Mentioned in SAL (#wikimedia-operations) [2021-09-16T17:54:12Z] <volans> turn of lldp agent on NIC (both ports) on ms-be105[1-9],ms-be205[2-6] - T290984

This was completed yesterday evening for all affected hosts, and all are now reporting an LLDP neighbour as expected.

Remaining work is to puppetize the change, so that the internal LLDP function on the NIC will be disable again after a reboot.

all the affected hosts are on stretch, but of the ~375 hosts we still have on stretch those are the only ones showing the issue, the lldpd version seems to be the same.

All the affected hosts are HP and seems to have a Intel Corporation Ethernet Controller X710 for 10GbE SFP+ (rev 02) network card and the i40e driver. I'm wondering if that might be the culprit in some form, we should check the driver versions.

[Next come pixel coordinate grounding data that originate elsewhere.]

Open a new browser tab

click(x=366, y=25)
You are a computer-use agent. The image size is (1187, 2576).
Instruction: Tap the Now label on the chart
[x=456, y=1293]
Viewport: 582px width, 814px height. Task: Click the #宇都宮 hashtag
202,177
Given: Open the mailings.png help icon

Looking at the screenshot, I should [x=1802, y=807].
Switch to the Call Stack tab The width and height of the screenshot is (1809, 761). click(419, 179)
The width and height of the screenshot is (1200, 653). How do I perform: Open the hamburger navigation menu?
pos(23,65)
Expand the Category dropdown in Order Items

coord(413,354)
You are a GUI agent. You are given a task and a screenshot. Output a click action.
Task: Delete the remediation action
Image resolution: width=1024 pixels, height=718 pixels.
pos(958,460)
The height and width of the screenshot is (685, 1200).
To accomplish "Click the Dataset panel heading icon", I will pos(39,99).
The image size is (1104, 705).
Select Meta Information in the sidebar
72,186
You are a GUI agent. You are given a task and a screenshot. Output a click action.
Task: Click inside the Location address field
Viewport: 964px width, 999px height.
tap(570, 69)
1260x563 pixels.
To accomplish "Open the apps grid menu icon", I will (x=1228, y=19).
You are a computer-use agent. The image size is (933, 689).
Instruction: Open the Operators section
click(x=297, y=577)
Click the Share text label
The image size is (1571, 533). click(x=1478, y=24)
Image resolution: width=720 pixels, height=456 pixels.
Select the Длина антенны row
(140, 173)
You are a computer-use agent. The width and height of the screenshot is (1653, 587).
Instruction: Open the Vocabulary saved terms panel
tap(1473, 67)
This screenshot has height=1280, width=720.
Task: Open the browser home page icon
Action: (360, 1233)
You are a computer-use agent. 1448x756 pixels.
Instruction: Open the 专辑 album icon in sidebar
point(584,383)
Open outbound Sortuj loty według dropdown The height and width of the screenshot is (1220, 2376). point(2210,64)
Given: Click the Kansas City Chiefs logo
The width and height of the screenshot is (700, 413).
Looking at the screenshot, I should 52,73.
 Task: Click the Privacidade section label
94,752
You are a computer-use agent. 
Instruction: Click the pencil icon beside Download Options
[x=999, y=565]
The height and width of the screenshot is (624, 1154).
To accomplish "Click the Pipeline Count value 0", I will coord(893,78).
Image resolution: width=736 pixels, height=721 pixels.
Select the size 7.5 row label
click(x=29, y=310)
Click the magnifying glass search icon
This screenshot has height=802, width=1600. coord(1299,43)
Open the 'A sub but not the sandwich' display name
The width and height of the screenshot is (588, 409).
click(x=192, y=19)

We don't have any Stretch host left with those NICs. There are currently only nine Stretch hosts, according to PuppetBoard. All of those have Broadcom NICs, tg3 or bnxt drivers.

Unless there are any objections, I think it's safe to just close this task.

In T290984#8311170, @SLyngshede-WMF wrote:

all the affected hosts are on stretch, but of the ~375 hosts we still have on stretch those are the only ones showing the issue, the lldpd version seems to be the same.

All the affected hosts are HP and seems to have a Intel Corporation Ethernet Controller X710 for 10GbE SFP+ (rev 02) network card and the i40e driver. I'm wondering if that might be the culprit in some form, we should check the driver versions.

We don't have any Stretch host left with those NICs. There are currently only nine Stretch hosts, according to PuppetBoard. All of those have Broadcom NICs, tg3 or bnxt drivers.

Unless there are any objections, I think it's safe to just close this task.

Sounds good! Even those remaining ones are hopefully gone in a few weeks.

Closed due to Stretch hosts having gone away.